Heh, I forgot about the Microsoft Kin. I thought those were Peeks at first.

And bloody hell, Peek is still around. They’re like the AOL of hobbled internet appliances. Wait, no, the “lifetime” service ended two years ago. Talk about a sunk cost.


#3

Wow! You aren’t assuming much, are you?

I hate - hate - hate these articles written in such a way as to presume to tell me what “I”/“we” do. It is an awfully lazy way to frame potentially interesting subject matter.


#4

Because you are not human?


Kin
Peek. for some context.

I had a Palm Pilot that I loved; gave it to my parents; My mom loved it and made my dad get the same model so they could synch calendars et alia. She used it up intil 2011 or 2012 I think.


#5

I wonder if there’s a name for the cognitive bias that makes people respond to every article about cognitive biases by angrily proclaiming “Not me, bub!”

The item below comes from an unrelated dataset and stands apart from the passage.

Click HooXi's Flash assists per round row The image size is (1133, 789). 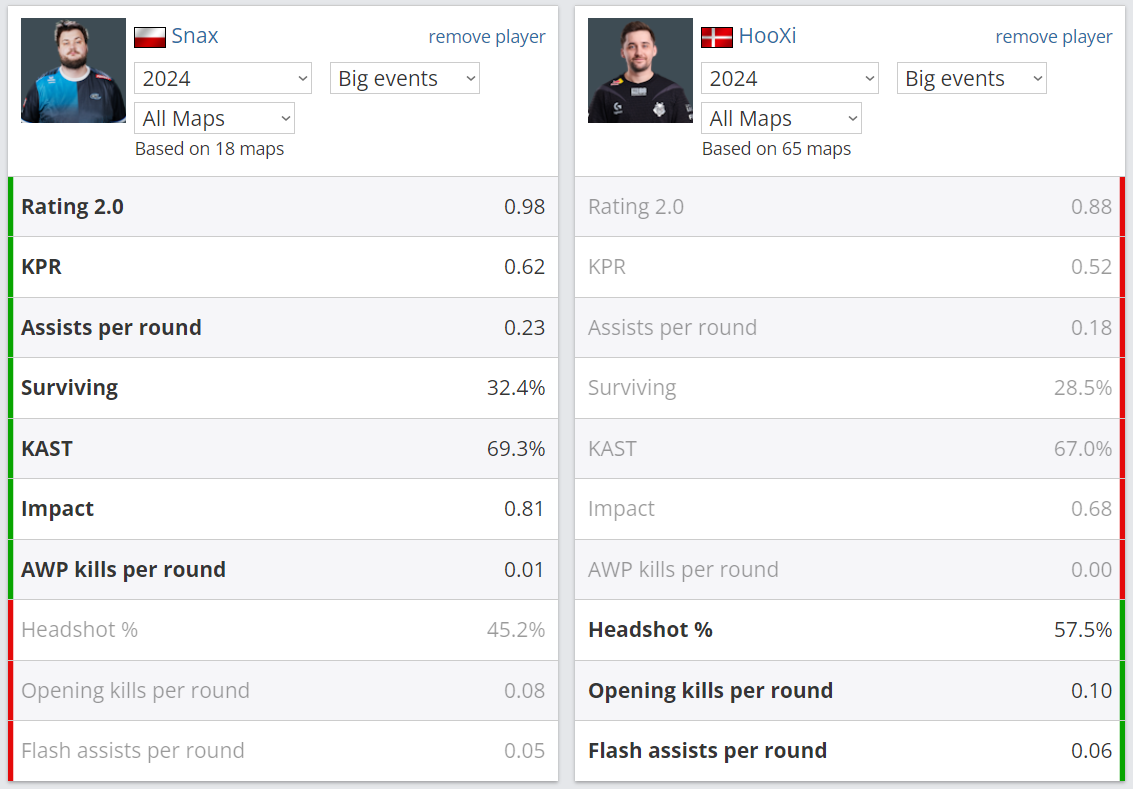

I guess it’s a variant of the “Bias Blind-Spot” effect: http://en.wikipedia.org/wiki/Bias_blind_spot


#6

You probably need to either listen to a few more episodes of “You are not so smart”, or never listen to any of them again.

McRaney presents a very easy to digest explanation of how the human mind functions, strongly supported by cognitive science and psychology, and the gentle digging at “you” the listener, is required.

Why? Because unless you have some prior familiarity with the material being presented, every fibre of your being will be trying to wriggle and squirm its way out of accepting the fact of it.


#7

It doesn’t even need to be articles about cognitive bias. I find cognitive science interesting. What I avoid is writing addressing “me” as a clickbait tactic to imply personal relevance.

Accepting facts does not make for good science. Evaluating their results and testing them might. In any case, I do not self-identify as human, an individual, or even an organism. And what cognition I can be associated with is not normal anyway. I am… rather drastically customized.


#8

The Kin flopped largely due to the fact that Microsoft/Verizon required people to pay for an expensive data plan to go along with something that was basically a feature phone (ie, non-smartphone) with wi-fi and Facebook integration.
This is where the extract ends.